We were instructed by the father of the Appellant who was a citizen of Trinidad and Tobago born in December 1993, hence a minor.
She made an application for Entry Clearance in order to come to the United Kingdom to join her father as his dependent with a view to settlement. The application was made by the father before he instructed us. The application was refused. The father then instructed us to lodge an appeal and to represent her at the appeal. The father was now a British citizen and has lived in the UK since 2007. The Entry Clearance Officer dismissed it stating that there was a lack of documentary evidence to show the level of earnings of the Sponsor father and or the step mother, and also did not accept that the father had sole responsibility for the child’s upbringing.
The Entry Clearance Officer stated that the father had left Trinidad and Tobago in 2007 and since that point the child has been living with her maternal grandmother. There was also a lack of evidence as to telephone or email contact between the father and the child. It was asserted that the father had not shown that he played an active role in the Appellant’s upbringing and had not demonstrated that he had exercised sole responsibility in relation to her upbringing.
At the hearing we represented the Sponsor father and his wife. The Home Office representative accepted that now that the Appellant had shown that there was adequate maintenance this part of the refusal would be reconsidered as this part of paragraph 297 had indeed been met.

**DATA EXTRACT:**
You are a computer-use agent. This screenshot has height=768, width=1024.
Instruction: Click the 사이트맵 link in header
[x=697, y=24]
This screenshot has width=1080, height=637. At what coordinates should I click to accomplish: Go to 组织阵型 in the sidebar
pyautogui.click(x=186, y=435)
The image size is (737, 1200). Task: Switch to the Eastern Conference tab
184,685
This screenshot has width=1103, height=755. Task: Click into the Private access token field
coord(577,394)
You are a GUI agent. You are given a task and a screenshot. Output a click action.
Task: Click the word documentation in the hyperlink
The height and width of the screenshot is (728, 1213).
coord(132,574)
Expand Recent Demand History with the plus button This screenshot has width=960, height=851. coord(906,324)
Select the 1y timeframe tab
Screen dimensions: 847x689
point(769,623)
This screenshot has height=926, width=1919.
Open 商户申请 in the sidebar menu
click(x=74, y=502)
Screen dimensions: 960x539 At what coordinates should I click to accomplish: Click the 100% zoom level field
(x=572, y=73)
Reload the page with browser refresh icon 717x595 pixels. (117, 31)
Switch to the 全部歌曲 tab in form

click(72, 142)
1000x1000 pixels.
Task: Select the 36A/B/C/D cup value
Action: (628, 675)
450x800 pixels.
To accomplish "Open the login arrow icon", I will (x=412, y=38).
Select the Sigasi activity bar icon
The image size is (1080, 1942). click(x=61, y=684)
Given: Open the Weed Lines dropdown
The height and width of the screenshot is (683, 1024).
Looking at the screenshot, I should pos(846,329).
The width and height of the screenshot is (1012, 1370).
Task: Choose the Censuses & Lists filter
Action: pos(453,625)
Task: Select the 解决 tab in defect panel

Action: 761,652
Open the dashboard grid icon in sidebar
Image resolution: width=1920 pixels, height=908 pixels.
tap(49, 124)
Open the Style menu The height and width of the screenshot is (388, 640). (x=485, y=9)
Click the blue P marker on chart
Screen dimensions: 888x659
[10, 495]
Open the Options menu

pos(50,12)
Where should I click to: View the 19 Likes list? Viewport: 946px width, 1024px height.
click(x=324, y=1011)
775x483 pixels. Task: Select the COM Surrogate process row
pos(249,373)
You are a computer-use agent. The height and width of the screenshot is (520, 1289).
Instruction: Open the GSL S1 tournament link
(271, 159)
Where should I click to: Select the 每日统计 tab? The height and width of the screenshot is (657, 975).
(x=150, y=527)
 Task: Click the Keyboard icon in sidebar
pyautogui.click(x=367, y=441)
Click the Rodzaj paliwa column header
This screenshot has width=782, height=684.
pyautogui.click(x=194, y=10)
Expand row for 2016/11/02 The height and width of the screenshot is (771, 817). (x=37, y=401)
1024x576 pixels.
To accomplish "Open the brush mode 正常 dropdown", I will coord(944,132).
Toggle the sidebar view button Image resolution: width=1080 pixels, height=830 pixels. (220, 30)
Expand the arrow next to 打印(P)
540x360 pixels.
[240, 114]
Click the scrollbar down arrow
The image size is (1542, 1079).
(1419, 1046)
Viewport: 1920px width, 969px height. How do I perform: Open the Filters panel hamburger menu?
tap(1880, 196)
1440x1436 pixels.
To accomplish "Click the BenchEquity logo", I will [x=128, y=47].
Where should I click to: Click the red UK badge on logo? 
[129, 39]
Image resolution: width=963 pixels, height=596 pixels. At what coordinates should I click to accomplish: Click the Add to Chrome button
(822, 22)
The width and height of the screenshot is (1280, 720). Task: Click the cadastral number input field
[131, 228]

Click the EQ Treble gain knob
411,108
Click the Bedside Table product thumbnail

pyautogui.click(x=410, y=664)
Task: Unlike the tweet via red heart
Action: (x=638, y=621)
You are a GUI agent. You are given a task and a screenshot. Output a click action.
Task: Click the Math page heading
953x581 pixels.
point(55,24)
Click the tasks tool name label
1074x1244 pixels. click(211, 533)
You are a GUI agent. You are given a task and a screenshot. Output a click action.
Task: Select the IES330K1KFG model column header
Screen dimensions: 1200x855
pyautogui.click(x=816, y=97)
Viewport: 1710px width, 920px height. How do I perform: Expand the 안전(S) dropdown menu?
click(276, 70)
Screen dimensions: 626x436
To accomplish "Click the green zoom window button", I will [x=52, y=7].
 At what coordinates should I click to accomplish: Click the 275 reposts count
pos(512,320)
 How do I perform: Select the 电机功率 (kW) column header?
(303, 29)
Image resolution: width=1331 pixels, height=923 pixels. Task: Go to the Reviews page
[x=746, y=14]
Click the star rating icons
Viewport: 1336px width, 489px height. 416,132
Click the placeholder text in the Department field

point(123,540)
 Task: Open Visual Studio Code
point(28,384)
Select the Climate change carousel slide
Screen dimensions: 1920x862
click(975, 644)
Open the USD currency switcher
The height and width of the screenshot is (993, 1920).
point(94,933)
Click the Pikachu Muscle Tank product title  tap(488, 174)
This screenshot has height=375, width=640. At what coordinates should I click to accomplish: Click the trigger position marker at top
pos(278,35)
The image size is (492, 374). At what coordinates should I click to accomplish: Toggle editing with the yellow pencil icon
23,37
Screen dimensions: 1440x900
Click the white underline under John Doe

**ASSIGNED TASK A:**
Summarize the appeal passage in two sentences.
**ASSIGNED TASK B:**
Echo part of the appeal passage word for word, beginning at the words "We were instructed" and stopping after "the child’s upbringing.".
The records play no part in the work on the appeal passage.

**EXERCISE RESPONSE A:**
A minor from Trinidad and Tobago applied for Entry Clearance to join her father, a British citizen who has lived in the UK since 2007. The application was refused for lack of evidence of earnings and of the father's sole responsibility for her upbringing, but at the hearing the Home Office representative accepted that adequate maintenance had been shown and that this part of the refusal would be reconsidered.

**EXERCISE RESPONSE B:**
We were instructed by the father of the Appellant who was a citizen of Trinidad and Tobago born in December 1993, hence a minor.
She made an application for Entry Clearance in order to come to the United Kingdom to join her father as his dependent with a view to settlement. The application was made by the father before he instructed us. The application was refused. The father then instructed us to lodge an appeal and to represent her at the appeal. The father was now a British citizen and has lived in the UK since 2007. The Entry Clearance Officer dismissed it stating that there was a lack of documentary evidence to show the level of earnings of the Sponsor father and or the step mother, and also did not accept that the father had sole responsibility for the child’s upbringing.